A l'issue de la votation de dimanche, le citoyen a vraiment envie de se demander qui a gagné et qui a réellement perdu. Car il faut être clair. Ce n'est pas tant sur un contenu que les Genevois ont voté que sur le symbole que représente la forteresse LDTR dans l'histoire de la défense des locataires à Genève. Dès lors, ce scrutin test augure très mal d'un éventuel déblocage de la situation. Il ne fait que polariser davantage des adversaires politiques que rien ne semble pouvoir ramener à la table de négociations. Avec un risque patent: celui d'un immobilisme intolérable alors que fait rage la plus grave pénurie de logements qu'ait connue Genève.

Preuve du durcissement du dialogue politique: la création, récente, du Comité droit des locataires.

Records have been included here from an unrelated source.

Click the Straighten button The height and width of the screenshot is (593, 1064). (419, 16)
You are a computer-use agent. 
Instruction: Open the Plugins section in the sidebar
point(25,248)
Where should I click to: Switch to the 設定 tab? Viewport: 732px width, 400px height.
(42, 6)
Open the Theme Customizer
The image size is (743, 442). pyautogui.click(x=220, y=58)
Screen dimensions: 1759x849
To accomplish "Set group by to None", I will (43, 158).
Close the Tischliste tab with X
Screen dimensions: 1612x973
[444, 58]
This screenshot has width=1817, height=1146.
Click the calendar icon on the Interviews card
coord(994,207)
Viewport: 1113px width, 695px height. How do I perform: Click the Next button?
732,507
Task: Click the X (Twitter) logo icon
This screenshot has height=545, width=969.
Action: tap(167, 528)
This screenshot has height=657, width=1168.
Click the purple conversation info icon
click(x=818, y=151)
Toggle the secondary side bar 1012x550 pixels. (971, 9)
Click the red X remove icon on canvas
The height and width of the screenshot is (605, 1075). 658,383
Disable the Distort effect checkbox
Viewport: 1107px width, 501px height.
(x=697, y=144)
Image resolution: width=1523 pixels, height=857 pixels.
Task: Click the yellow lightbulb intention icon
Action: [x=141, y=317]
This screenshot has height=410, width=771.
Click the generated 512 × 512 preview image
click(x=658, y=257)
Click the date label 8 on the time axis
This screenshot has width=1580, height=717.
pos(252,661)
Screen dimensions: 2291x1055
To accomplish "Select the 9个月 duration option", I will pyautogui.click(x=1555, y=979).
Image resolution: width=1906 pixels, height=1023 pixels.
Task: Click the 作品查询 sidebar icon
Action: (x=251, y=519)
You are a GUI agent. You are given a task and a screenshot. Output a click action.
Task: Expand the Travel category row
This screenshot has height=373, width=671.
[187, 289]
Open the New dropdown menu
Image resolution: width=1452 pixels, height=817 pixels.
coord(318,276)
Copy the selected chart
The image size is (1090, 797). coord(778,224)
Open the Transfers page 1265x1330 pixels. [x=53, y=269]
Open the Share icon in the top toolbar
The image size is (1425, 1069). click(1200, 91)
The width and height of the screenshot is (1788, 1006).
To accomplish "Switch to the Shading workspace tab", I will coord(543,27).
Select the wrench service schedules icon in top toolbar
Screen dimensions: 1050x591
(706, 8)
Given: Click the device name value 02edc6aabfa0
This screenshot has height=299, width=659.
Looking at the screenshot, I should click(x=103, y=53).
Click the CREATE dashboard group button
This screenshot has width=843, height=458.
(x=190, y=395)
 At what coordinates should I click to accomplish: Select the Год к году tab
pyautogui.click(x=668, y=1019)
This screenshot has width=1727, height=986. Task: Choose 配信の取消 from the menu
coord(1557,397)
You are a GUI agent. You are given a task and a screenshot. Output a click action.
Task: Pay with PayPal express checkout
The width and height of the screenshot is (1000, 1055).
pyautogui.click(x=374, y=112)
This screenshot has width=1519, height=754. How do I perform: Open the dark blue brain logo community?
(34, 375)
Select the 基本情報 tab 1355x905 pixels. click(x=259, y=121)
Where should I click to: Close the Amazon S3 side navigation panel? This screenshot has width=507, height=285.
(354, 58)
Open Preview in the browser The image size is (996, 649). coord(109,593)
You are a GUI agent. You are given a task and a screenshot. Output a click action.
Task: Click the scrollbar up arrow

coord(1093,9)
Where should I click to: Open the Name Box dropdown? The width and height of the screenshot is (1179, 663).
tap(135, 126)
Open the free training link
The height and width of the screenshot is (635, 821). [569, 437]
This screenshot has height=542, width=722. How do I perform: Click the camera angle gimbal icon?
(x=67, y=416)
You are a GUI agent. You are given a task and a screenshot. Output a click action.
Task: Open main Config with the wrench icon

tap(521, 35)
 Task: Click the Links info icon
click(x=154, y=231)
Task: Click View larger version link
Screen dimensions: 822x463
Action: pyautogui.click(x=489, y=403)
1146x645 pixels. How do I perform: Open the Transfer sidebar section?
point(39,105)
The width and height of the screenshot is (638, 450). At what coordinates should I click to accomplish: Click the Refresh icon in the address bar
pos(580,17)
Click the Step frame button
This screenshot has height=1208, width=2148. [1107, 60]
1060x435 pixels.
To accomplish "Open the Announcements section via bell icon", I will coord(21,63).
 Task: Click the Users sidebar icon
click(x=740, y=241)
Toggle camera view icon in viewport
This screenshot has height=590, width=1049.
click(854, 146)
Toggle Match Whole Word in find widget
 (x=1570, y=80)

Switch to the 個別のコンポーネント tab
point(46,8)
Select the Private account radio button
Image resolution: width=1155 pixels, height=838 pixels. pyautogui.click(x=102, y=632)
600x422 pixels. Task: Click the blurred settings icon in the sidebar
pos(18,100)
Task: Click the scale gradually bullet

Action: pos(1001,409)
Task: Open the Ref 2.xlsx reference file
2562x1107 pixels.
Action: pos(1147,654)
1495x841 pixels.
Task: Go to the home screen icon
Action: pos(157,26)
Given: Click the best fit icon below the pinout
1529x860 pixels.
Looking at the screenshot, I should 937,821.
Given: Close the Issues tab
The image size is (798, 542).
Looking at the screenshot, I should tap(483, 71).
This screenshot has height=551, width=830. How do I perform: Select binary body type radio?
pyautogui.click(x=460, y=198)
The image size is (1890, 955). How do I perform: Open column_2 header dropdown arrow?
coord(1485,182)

Fondé sous l'impulsion de l'Alliance de gauche, qui juge insuffisamment combatif le Rassemblement pour une politique sociale du logement, d'inspiration PDC il est vrai, ce comité promet d'instaurer un principe qu'on avait plutôt tendance jusqu'ici à appliquer à la question des frontières: celui de l'intangibilité, appliqué ici aux acquis des locataires. Une radicalisation et une attitude conservatrice sur lesquelles l'Alliance de gauche, déboussolée depuis les dernières élections cantonales genevoises, pourrait cyniquement miser pour engranger les bénéfices de la détérioration du climat social.